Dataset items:
────────────────────────────────────────

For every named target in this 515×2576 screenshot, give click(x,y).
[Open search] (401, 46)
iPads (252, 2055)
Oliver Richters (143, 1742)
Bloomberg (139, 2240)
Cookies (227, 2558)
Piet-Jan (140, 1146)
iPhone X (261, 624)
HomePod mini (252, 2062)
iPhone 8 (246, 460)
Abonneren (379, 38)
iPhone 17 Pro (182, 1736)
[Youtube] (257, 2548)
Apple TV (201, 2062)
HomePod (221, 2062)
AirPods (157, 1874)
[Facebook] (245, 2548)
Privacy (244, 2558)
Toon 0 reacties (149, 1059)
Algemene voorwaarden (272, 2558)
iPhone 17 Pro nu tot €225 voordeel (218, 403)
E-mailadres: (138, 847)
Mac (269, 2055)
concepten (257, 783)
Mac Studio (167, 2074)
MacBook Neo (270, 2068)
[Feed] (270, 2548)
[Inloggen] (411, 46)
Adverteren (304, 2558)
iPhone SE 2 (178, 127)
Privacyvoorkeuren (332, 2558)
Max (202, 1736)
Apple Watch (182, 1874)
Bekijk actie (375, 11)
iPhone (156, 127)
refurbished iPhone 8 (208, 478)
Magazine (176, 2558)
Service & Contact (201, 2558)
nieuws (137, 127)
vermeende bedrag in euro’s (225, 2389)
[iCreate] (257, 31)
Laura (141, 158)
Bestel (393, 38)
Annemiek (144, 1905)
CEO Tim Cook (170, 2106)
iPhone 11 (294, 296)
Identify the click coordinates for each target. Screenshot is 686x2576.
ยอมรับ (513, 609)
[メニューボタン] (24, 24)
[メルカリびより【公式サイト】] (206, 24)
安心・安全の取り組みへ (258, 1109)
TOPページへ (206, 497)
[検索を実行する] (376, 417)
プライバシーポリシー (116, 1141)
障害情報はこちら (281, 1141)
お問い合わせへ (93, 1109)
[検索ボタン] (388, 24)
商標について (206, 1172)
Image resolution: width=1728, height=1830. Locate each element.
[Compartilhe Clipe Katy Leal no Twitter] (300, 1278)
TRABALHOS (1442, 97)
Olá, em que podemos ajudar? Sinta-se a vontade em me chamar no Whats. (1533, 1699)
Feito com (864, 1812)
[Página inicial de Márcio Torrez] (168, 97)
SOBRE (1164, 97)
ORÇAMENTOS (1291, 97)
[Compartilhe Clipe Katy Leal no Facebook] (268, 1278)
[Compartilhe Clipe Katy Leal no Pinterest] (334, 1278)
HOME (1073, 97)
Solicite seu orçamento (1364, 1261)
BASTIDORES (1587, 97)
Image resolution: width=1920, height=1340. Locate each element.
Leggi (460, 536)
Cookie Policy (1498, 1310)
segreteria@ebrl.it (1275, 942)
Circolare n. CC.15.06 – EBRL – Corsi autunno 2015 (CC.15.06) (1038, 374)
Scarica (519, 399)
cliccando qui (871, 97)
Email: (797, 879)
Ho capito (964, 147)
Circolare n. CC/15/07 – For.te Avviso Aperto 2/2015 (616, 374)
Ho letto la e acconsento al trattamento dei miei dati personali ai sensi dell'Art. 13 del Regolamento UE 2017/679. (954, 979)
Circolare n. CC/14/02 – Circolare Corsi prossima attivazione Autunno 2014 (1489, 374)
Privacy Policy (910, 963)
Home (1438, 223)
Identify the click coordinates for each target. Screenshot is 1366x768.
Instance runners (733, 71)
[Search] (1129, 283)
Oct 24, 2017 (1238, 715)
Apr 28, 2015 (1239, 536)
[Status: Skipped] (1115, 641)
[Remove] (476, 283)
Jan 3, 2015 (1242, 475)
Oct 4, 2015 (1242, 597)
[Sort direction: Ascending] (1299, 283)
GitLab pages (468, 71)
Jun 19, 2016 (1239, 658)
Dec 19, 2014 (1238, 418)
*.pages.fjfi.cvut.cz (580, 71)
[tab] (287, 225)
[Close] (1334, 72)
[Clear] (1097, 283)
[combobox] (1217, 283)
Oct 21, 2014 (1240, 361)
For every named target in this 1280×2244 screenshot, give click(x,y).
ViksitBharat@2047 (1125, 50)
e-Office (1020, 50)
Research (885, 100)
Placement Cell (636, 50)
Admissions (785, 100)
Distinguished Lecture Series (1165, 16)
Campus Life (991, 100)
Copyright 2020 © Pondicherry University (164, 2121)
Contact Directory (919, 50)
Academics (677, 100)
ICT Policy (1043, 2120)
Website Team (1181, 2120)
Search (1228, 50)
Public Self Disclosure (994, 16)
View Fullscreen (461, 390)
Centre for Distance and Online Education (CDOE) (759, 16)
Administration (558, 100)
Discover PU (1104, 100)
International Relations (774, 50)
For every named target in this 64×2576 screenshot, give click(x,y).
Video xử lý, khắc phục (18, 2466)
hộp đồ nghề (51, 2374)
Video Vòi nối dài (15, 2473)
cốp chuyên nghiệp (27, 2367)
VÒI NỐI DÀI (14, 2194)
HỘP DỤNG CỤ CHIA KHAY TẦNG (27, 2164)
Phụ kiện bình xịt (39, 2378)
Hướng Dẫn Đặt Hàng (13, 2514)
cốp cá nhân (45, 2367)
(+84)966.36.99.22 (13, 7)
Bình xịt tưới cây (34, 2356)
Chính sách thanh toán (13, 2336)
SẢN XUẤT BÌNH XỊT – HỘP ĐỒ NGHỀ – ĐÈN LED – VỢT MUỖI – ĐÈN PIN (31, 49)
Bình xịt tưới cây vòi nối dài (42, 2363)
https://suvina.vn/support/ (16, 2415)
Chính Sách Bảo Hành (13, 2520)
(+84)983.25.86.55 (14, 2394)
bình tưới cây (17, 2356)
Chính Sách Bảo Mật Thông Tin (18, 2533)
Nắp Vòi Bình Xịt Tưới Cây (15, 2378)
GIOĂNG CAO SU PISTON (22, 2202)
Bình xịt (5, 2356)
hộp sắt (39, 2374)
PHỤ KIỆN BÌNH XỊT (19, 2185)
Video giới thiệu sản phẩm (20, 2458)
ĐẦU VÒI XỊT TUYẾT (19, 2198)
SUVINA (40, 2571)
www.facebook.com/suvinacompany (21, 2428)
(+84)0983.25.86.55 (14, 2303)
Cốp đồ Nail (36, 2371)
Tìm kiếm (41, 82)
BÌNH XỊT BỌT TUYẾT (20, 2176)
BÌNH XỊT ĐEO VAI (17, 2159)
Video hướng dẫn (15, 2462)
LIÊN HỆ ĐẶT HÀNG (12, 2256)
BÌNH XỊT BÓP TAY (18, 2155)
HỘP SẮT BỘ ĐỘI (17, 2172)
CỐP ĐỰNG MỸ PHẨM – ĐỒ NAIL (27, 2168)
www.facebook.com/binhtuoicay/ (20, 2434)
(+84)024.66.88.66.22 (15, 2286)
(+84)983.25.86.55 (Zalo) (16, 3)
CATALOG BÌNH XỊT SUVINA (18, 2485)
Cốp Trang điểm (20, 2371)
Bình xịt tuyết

────────────────────────────────────────

WHAT TO PRODUCE ▸ Write out, exactly as given, the line containing "Search (1228, 50)" and every line after it to the end of the records. Include nothing else.

SOLUTION FOR THIS PROBLEM ▸
Search (1228, 50)
Public Self Disclosure (994, 16)
View Fullscreen (461, 390)
Centre for Distance and Online Education (CDOE) (759, 16)
Administration (558, 100)
Discover PU (1104, 100)
International Relations (774, 50)
For every named target in this 64×2576 screenshot, give click(x,y).
Video xử lý, khắc phục (18, 2466)
hộp đồ nghề (51, 2374)
Video Vòi nối dài (15, 2473)
cốp chuyên nghiệp (27, 2367)
VÒI NỐI DÀI (14, 2194)
HỘP DỤNG CỤ CHIA KHAY TẦNG (27, 2164)
Phụ kiện bình xịt (39, 2378)
Hướng Dẫn Đặt Hàng (13, 2514)
cốp cá nhân (45, 2367)
(+84)966.36.99.22 (13, 7)
Bình xịt tưới cây (34, 2356)
Chính sách thanh toán (13, 2336)
SẢN XUẤT BÌNH XỊT – HỘP ĐỒ NGHỀ – ĐÈN LED – VỢT MUỖI – ĐÈN PIN (31, 49)
Bình xịt tưới cây vòi nối dài (42, 2363)
https://suvina.vn/support/ (16, 2415)
Chính Sách Bảo Hành (13, 2520)
(+84)983.25.86.55 (14, 2394)
bình tưới cây (17, 2356)
Chính Sách Bảo Mật Thông Tin (18, 2533)
Nắp Vòi Bình Xịt Tưới Cây (15, 2378)
GIOĂNG CAO SU PISTON (22, 2202)
Bình xịt (5, 2356)
hộp sắt (39, 2374)
PHỤ KIỆN BÌNH XỊT (19, 2185)
Video giới thiệu sản phẩm (20, 2458)
ĐẦU VÒI XỊT TUYẾT (19, 2198)
SUVINA (40, 2571)
www.facebook.com/suvinacompany (21, 2428)
(+84)0983.25.86.55 (14, 2303)
Cốp đồ Nail (36, 2371)
Tìm kiếm (41, 82)
BÌNH XỊT BỌT TUYẾT (20, 2176)
BÌNH XỊT ĐEO VAI (17, 2159)
Video hướng dẫn (15, 2462)
LIÊN HỆ ĐẶT HÀNG (12, 2256)
BÌNH XỊT BÓP TAY (18, 2155)
HỘP SẮT BỘ ĐỘI (17, 2172)
CỐP ĐỰNG MỸ PHẨM – ĐỒ NAIL (27, 2168)
www.facebook.com/binhtuoicay/ (20, 2434)
(+84)024.66.88.66.22 (15, 2286)
(+84)983.25.86.55 (Zalo) (16, 3)
CATALOG BÌNH XỊT SUVINA (18, 2485)
Cốp Trang điểm (20, 2371)
Bình xịt tuyết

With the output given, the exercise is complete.